China’s Tencent Holdings wants to sell most — if not all — of its stake in the food delivery platform Meituan as the government cracks down on the country’s Big Tech companies.
That’s according to a report Tuesday (Aug. 16) by the Wall Street Journal, which cited people familiar with the matter.
One of the sources said Tencent had met with investment banks to learn how it could shed at least a large part of the roughly 17% stake it has in Meituan. Per the report, the stake was worth $24 billion until news broke about Tencent’s plan and Meituan’s shares dropped.
Tencent, a social media company and owner of the WeChat super app, hopes to scale back its ownership in Meituan when the timing is on its side, the source told the Journal. That person added that the company hasn’t decided if it wants to sell the shares in single or multiple transactions, or through other means.
Tencent did not immediately respond to a request for comment by PYMNTS Tuesday.
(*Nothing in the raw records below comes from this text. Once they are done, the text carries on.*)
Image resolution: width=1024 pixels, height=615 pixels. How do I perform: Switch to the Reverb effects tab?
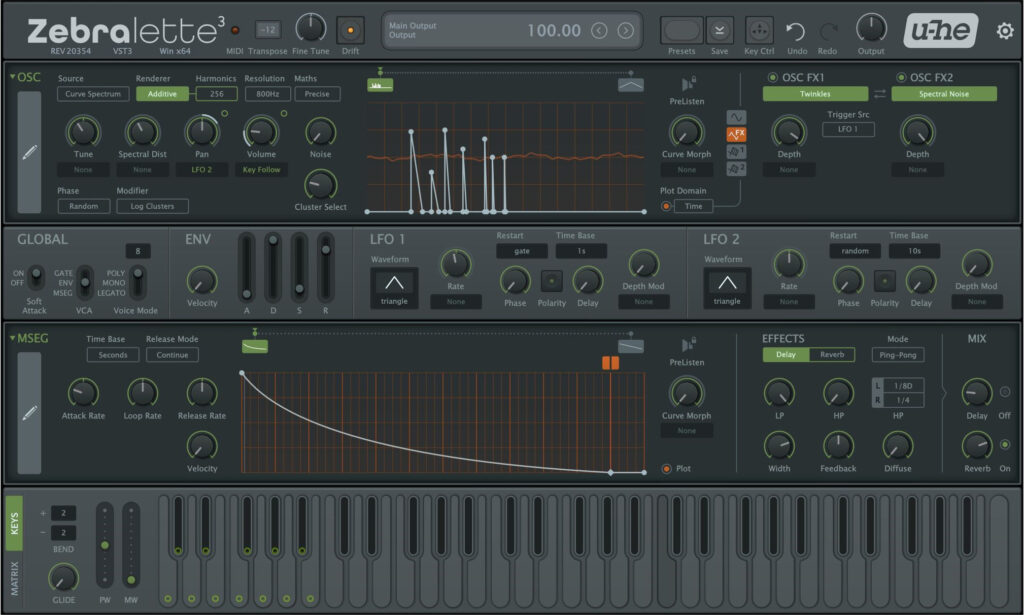point(832,355)
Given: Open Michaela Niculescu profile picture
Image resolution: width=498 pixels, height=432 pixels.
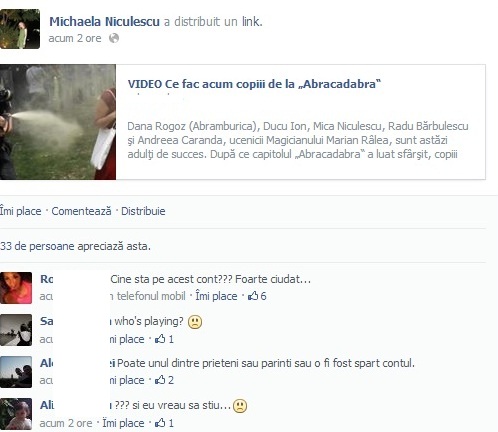Looking at the screenshot, I should (20, 29).
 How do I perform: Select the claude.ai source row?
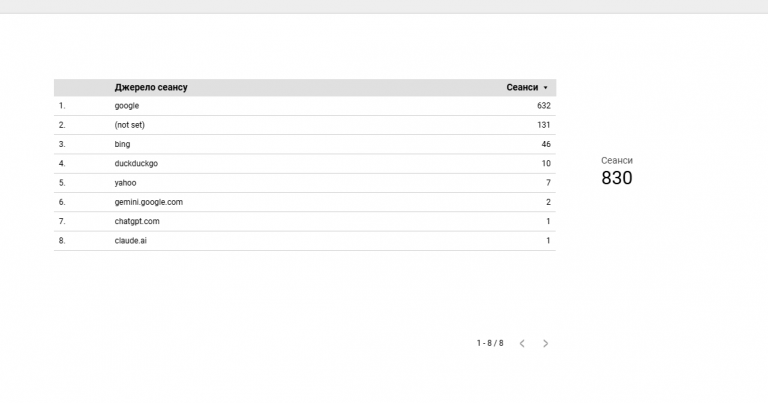tap(305, 240)
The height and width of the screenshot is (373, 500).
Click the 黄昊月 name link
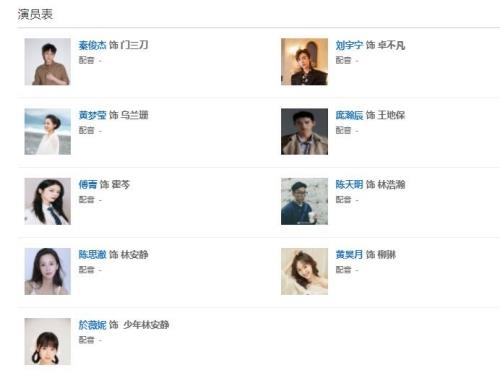pyautogui.click(x=349, y=255)

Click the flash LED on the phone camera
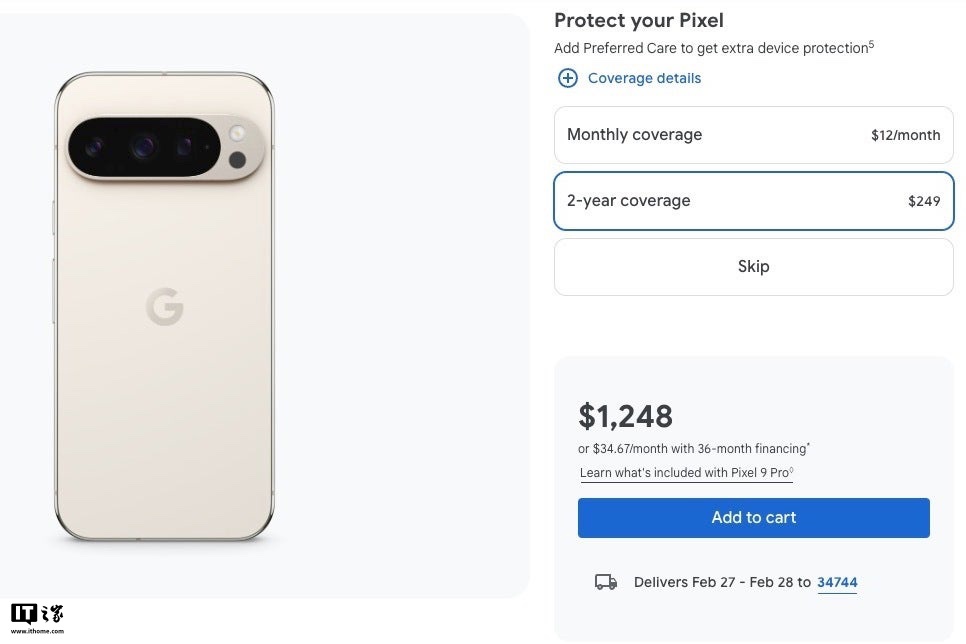click(238, 133)
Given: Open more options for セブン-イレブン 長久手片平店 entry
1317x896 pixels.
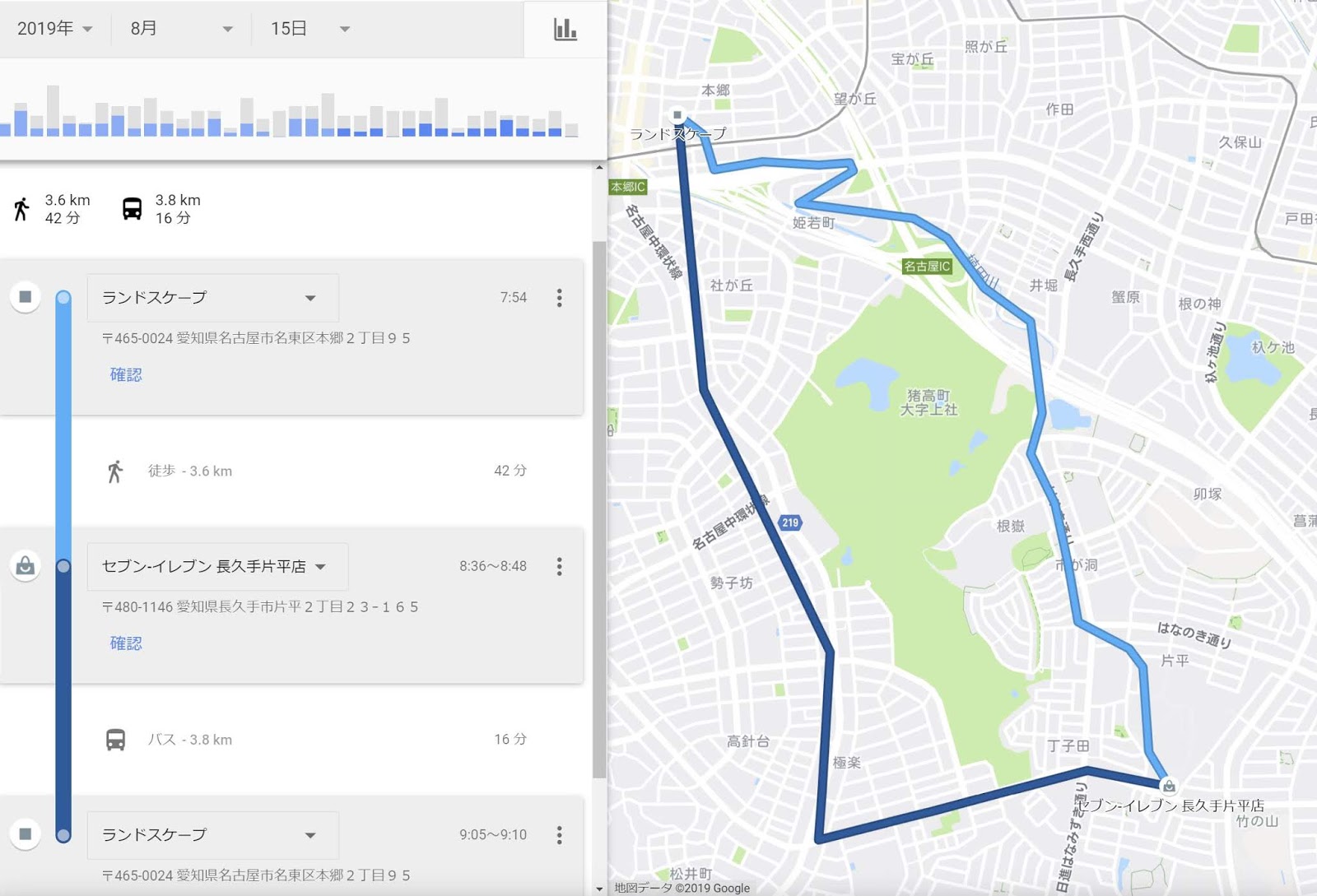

The news comes weeks after reports that Tencent was preparing to shutter its year-old non-fungible token (NFT) platform, apparently due to a government ban on secondary digital collectible markets.
See also: China’s Tencent to Shut Down NFT Platform
In June, Tencent and a number of other Chinese tech companies signed a pledge to stop the secondary trading of NFTs.
Meituan, one of the most valuable tech companies in China, offers an app that lets people order meals and groceries, reserve restaurant tables and make travel arrangements.
Read more: Meituan Loses $26B in Value as Chinese Regulators Step In
Earlier this year, Meituan lost $26 billion after Chinese regulators said they wanted to reduce the fees food platforms charge restaurants.
In 2021, Chinese regulators fined Meituan $537 million for abusing its market position, telling the company to change the way it operates and to treat its delivery riders better.